I hope that we will not have a recall because the standards of Members of Parliament are very high, so will not need a review. The Government are not happy about my noble friend’s amendment and we ask him to withdraw it, because in this case we are not convinced that it would be of the use that we know he intends. If there has not been a trigger, it would not be the sort of valuable review that we would like were we to have reviews. I hope that he feels able to withdraw his amendment.
My Lords, I am grateful to all noble Lords who have spoken. The noble Lord, Lord Howarth, is clearly not familiar with my reputation. The noble Lord, Lord Grocott, may find himself rather busy in five to six years because this will probably coincide with the review of the Fixed-term Parliaments Act. I suspect he will be only too happy to volunteer to serve on that review as well and to reach similar conclusions on both. I may be able to allay the fears of the noble Lord, Lord Howarth, on the content of the amendment in terms of how the review would take place.

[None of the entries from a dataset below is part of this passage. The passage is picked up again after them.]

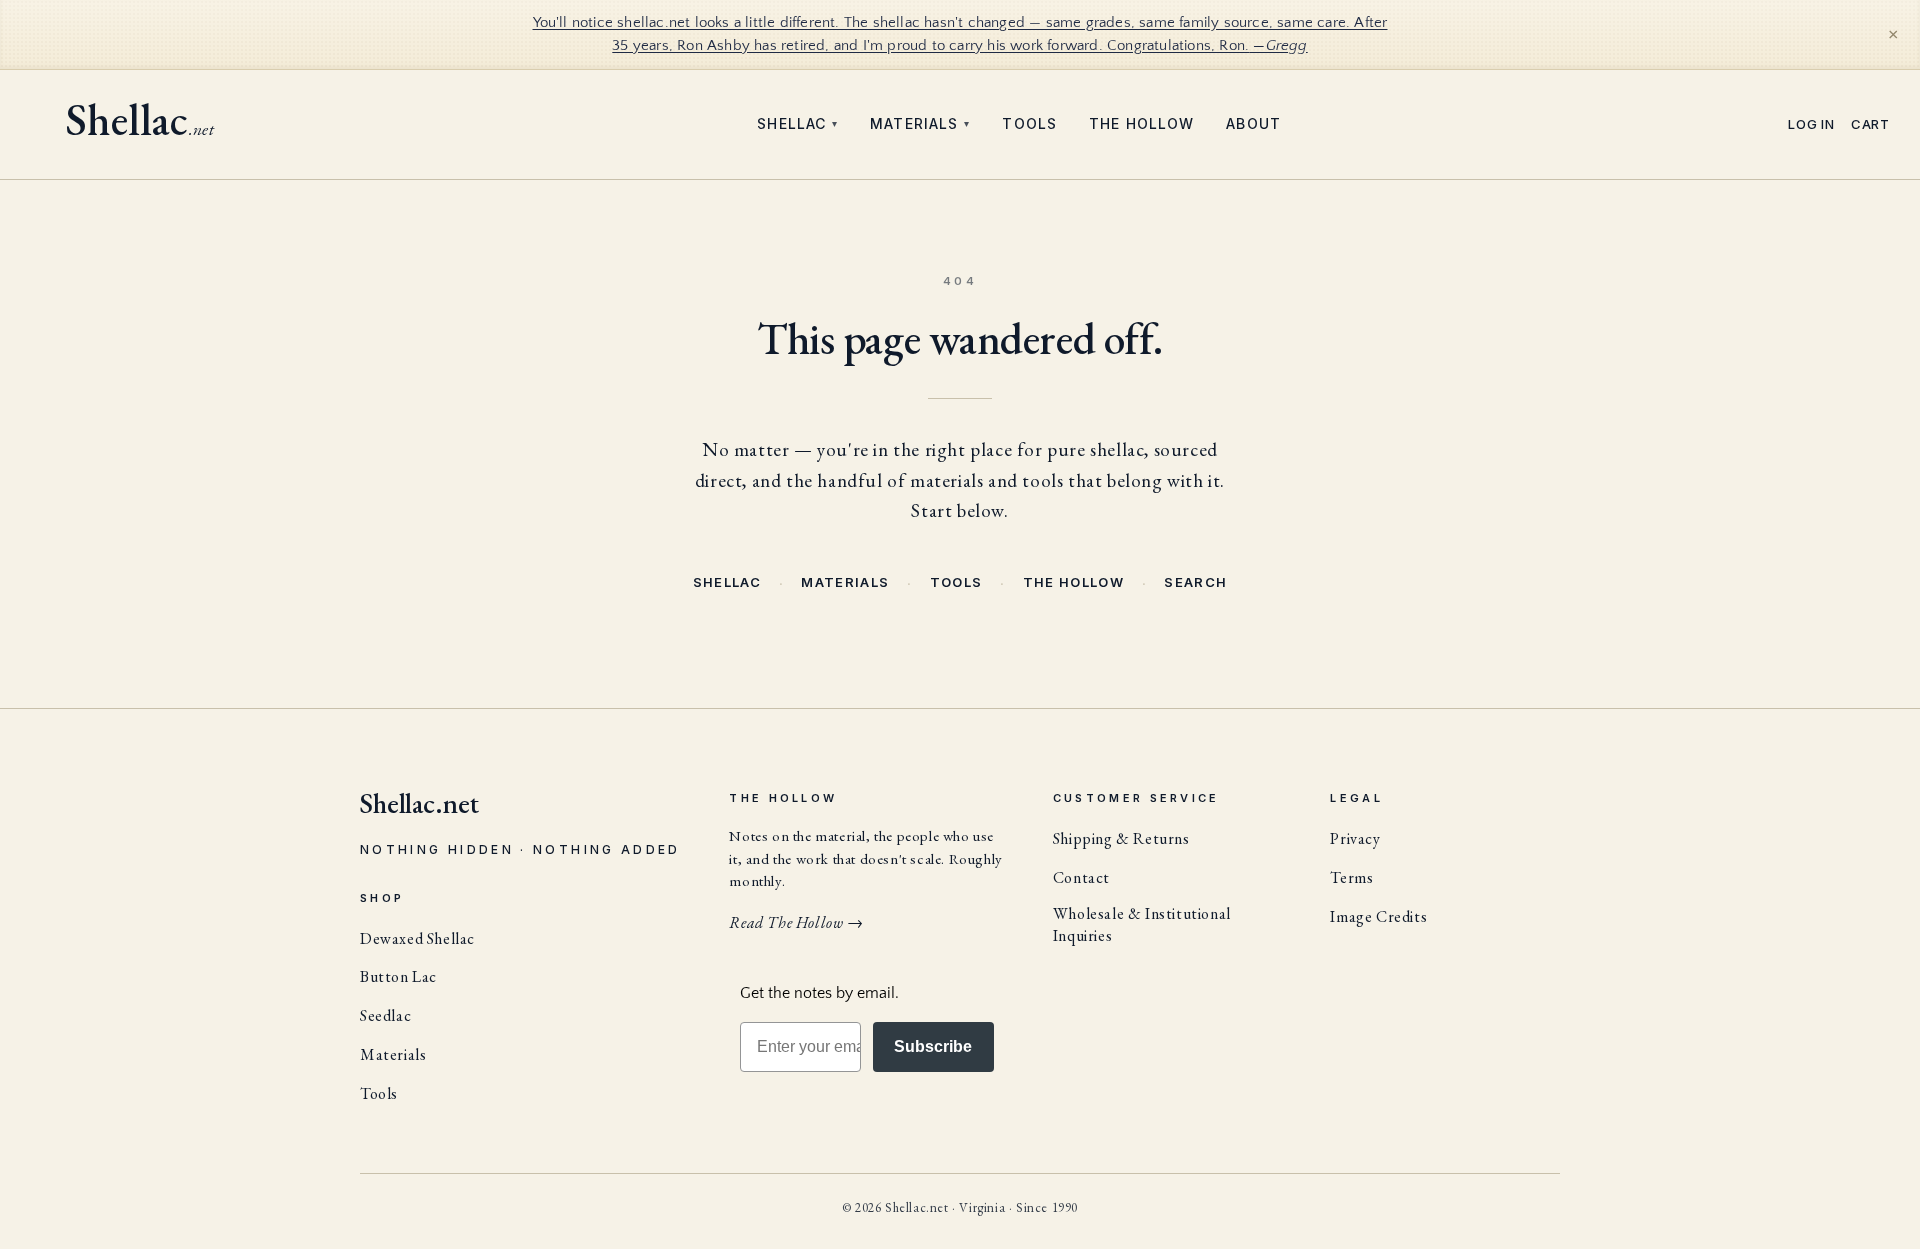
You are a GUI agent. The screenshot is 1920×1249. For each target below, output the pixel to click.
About (1253, 123)
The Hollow (1141, 123)
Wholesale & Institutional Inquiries (1142, 924)
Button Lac (398, 976)
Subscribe (933, 1046)
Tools (1029, 123)
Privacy (1355, 838)
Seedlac (385, 1015)
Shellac (797, 123)
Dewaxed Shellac (417, 938)
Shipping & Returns (1121, 838)
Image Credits (1378, 916)
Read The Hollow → (796, 922)
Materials (920, 123)
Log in (1811, 124)
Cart (1870, 124)
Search (1195, 582)
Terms (1351, 877)
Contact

This also relates to what my noble friend the Minister said. It stipulates a review but there will not necessarily be any action in the light of the committee’s investigation. It may find that it has had a deterrent effect and there is not too much to be done, which might be worth celebrating. It would not be in the scope of the amendment to cause more problems or give an opening to those who want to pursue a more radical measure. It would only be if the committee came up with recommendations for repeal or amendment of the Act as it stands. It does not necessarily open it up for everybody to come forward with alternatives.

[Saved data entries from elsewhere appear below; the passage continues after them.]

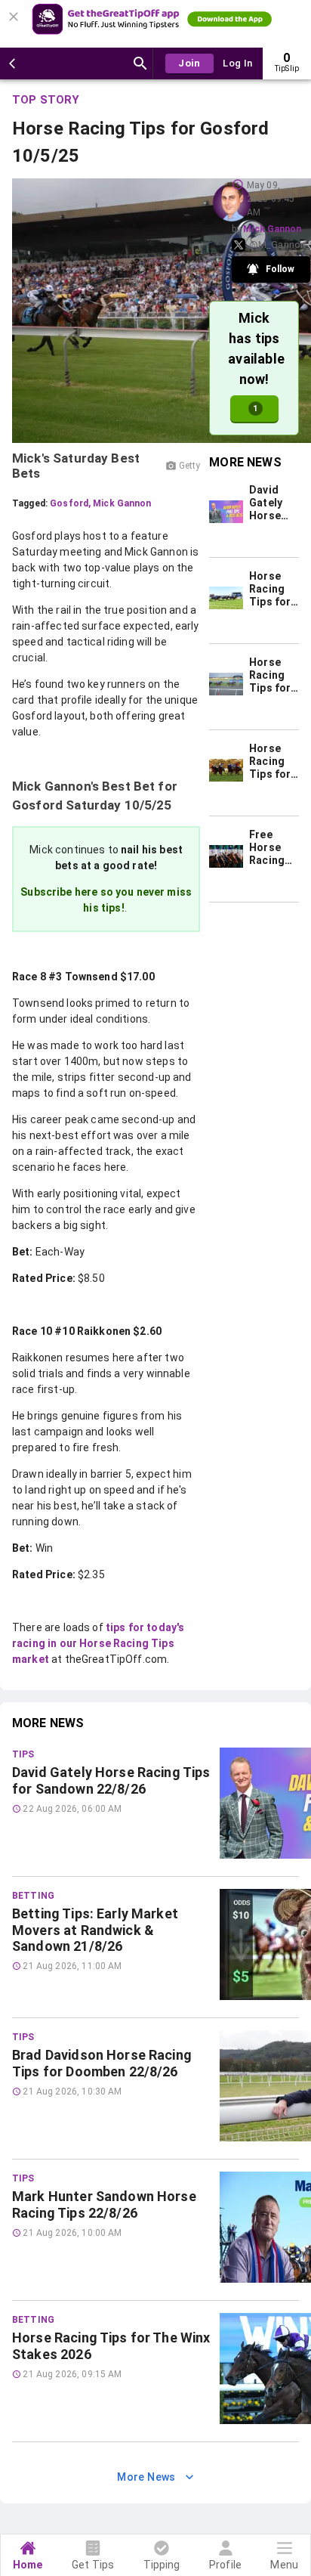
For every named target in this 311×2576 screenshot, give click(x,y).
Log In (237, 63)
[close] (16, 12)
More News (146, 2477)
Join (189, 63)
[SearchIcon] (140, 63)
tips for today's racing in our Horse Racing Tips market (98, 1643)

I agree with the noble Baroness, Lady Hayter, that the underlying principle is the important point. The content of the amendment is not set in stone. I put it in its current form because the Government had already accepted it for the Fixed-term Parliaments Act and I thought this would make it a bit more difficult for them to say no to this. The arguments on both measures are identical. If you accept the arguments for the review of the Fixed-term Parliaments Act—which might be working wonderfully, so why do we need to review it?—those same arguments apply to this Bill. You either have some provision for both or neither. That was the reason I drafted it the way I did: to entice the Government in this direction rather than setting something in stone. I would be quite amenable, if it was felt appropriate, to coming back to this with a differently worded amendment to achieve review.

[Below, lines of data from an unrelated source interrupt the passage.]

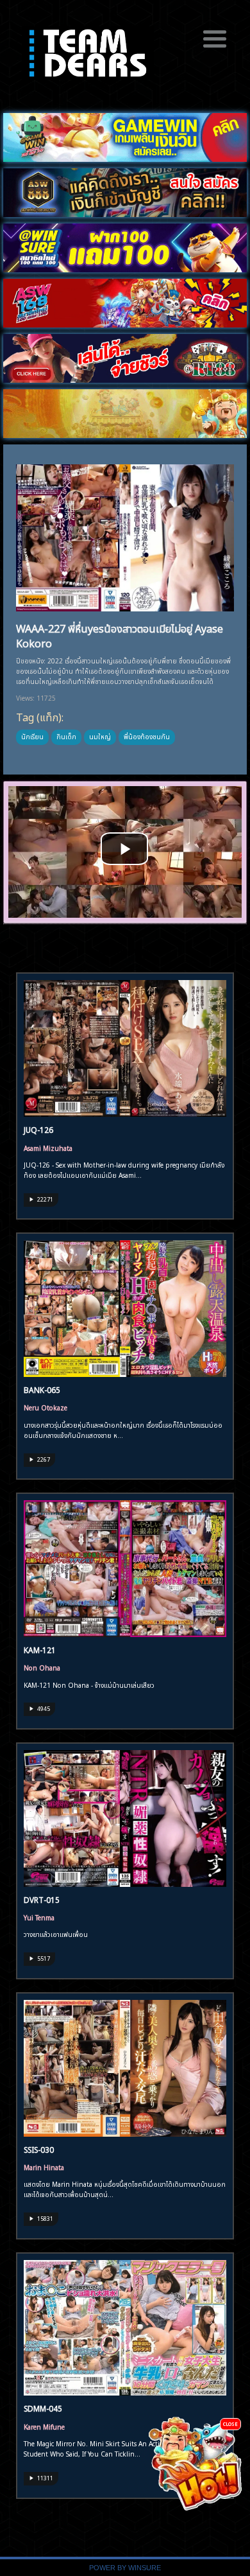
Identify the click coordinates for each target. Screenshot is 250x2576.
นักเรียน (32, 736)
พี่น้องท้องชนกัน (147, 736)
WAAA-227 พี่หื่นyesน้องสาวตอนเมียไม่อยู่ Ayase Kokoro (119, 634)
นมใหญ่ (100, 736)
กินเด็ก (66, 736)
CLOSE (230, 2423)
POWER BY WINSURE (125, 2568)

This will clearly be subject to post-legislative review by the relevant department after five or six years. It needed to be a wider review and be on record as more formal, as is the case with the Fixed-term Parliaments Act. I have made the case for it and I hope the Government might reflect on it, even at this late stage. It does not undermine the principle of the Bill; it just makes a sensible provision that we should look at these things in terms of how they work out. They may not be working as intended but that does not mean they have gone completely belly up—which is when we tend to do something about it—but they might merit modification. However, I do not intend to pursue it further at this late stage. I beg leave to withdraw the amendment.